··· Task material ···

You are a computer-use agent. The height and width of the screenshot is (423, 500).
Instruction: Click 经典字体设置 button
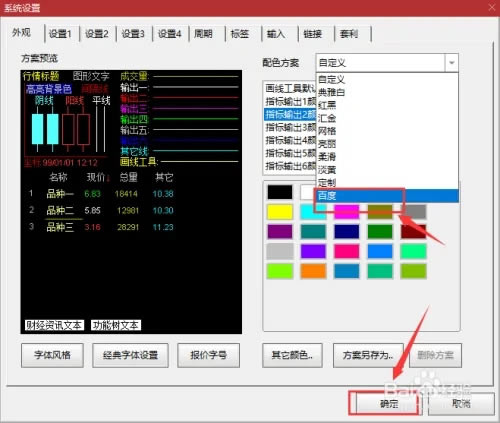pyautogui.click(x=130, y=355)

···
··· Task material ···

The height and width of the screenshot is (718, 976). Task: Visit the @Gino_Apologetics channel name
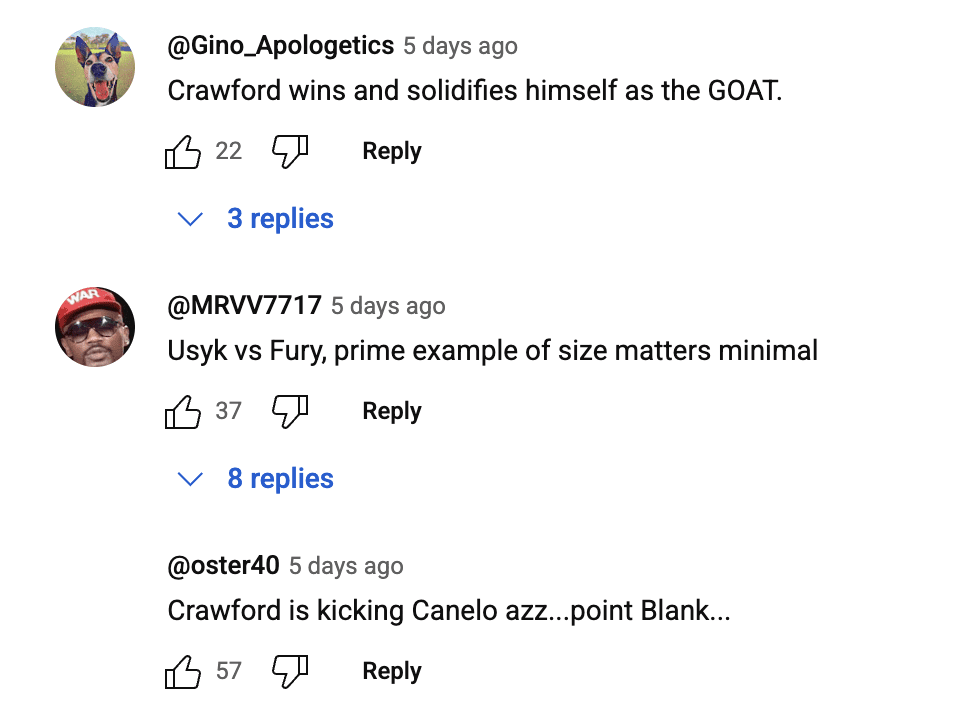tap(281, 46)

···
··· Task material ···

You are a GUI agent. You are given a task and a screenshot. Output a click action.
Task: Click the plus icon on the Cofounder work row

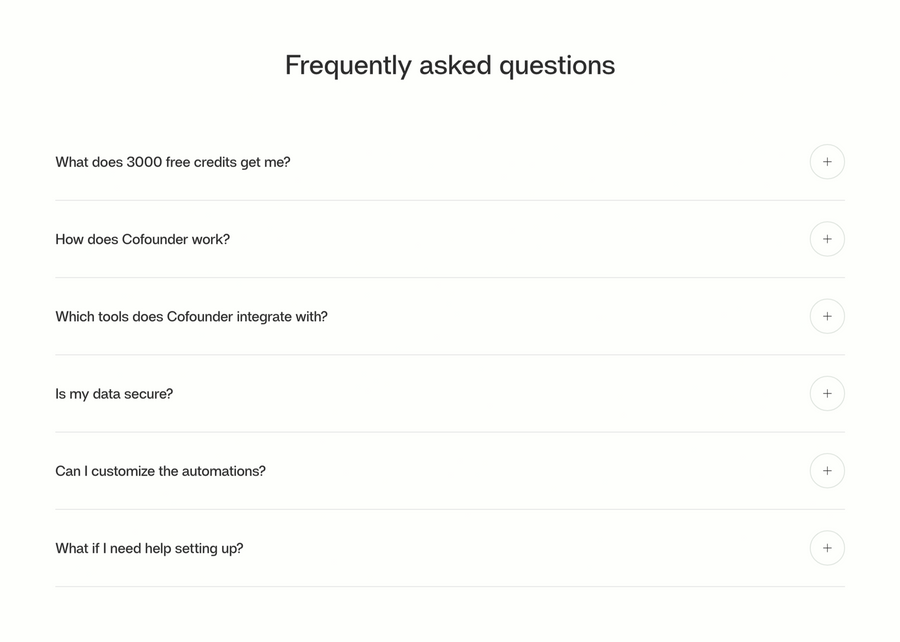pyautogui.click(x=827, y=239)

···

● **Exercise prompt**
Scan the records above. Return every line with "agent" in it.

● **Answer**
You are a computer-use agent. The height and width of the screenshot is (423, 500).
You are a GUI agent. You are given a task and a screenshot. Output a click action.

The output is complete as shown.